Following the success of A Dog a Day (Pavilion, 2017), Sally Muir returns with a collection of new, but crucially old, faces.

Several years ago Sally Muir began a Facebook project, posting dog art daily, which became the best-selling book A Dog A Day. Through the project she was introduced to endless people and their dogs, and the distinct personalities and complex emotions that owners attribute to them. More recently, Sally’s project changed focus and she asked the public to send in photographs of their old dogs. Featuring grey muzzles, milky eyes and wobbly legs, as well as tender anecdotes picked up from a whole lifetime of companionship, Sally Muir’s paintings of our more senior canines are collected here for the first time.

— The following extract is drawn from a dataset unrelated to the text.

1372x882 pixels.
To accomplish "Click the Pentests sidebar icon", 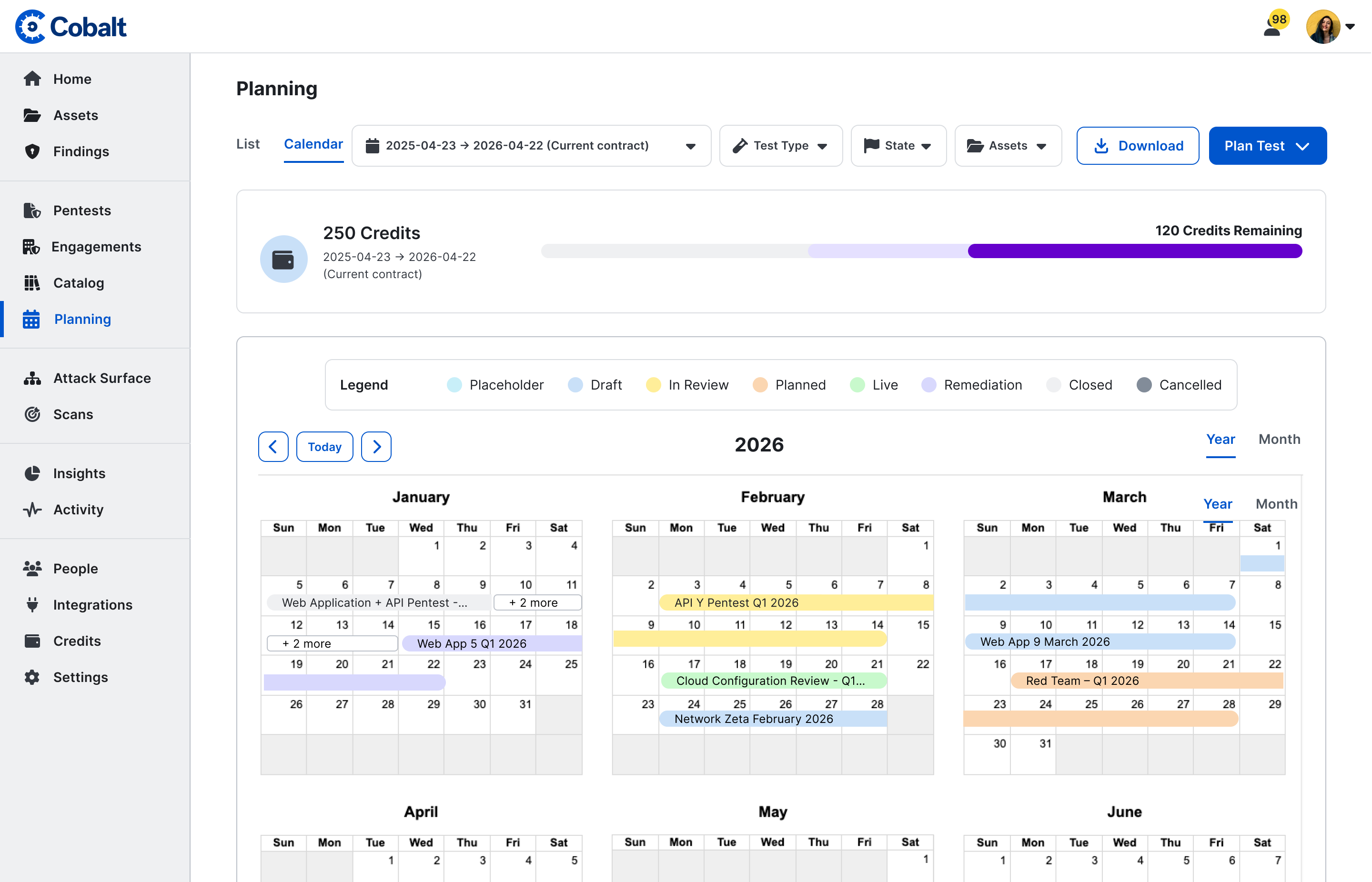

Sally Muir is well known for her portrayal of dogs, with Elderly Dog featuring in the Royal Academy Summer Exhibition in 2018 and Hound following up in the Summer Exhibition in 2019. The popularity of Elderly Dog has fuelled Sally’s desire to continue to paint older dogs, and celebrate the ageing process of our favourite pets in grace and style. From loose sketches and lithographs to potato prints and oil paintings, Old Dogs includes a range of mediums that Sally has become known for, and embraces dogs of all shapes and sizes: big, small, pedigree and cross breed.

Author: Sally Muir
Format: Digital download
Release Date: 18 Aug 2022
Pages: None
ISBN: 978-0-00-859163-2
Artist Sally Muir is based in Bath, UK and is a prodigious portrait painter of dogs. Other subjects include human portraits and landscapes, as well as the occasional rodent and bird. For years, Muir focused on her knitwear business, Muir & Osborne, as both a designer and author. With her partner Joanna Osborne, they have published seven knitting pattern books that include Best in Show, Knit Your Own Dog, (also Cat, Pet, Zoo, Farm and Dinosaur) and the children’s book Patch’s Grand Dog Show. Muir returned to university as a mature student with a concentration on Fine Art. Children’s portraits gave way to dog portraits. Muir is the recipient of many awards and her work appears regularly in galleries. She accepts and enjoys commission work — dogs and humans alike.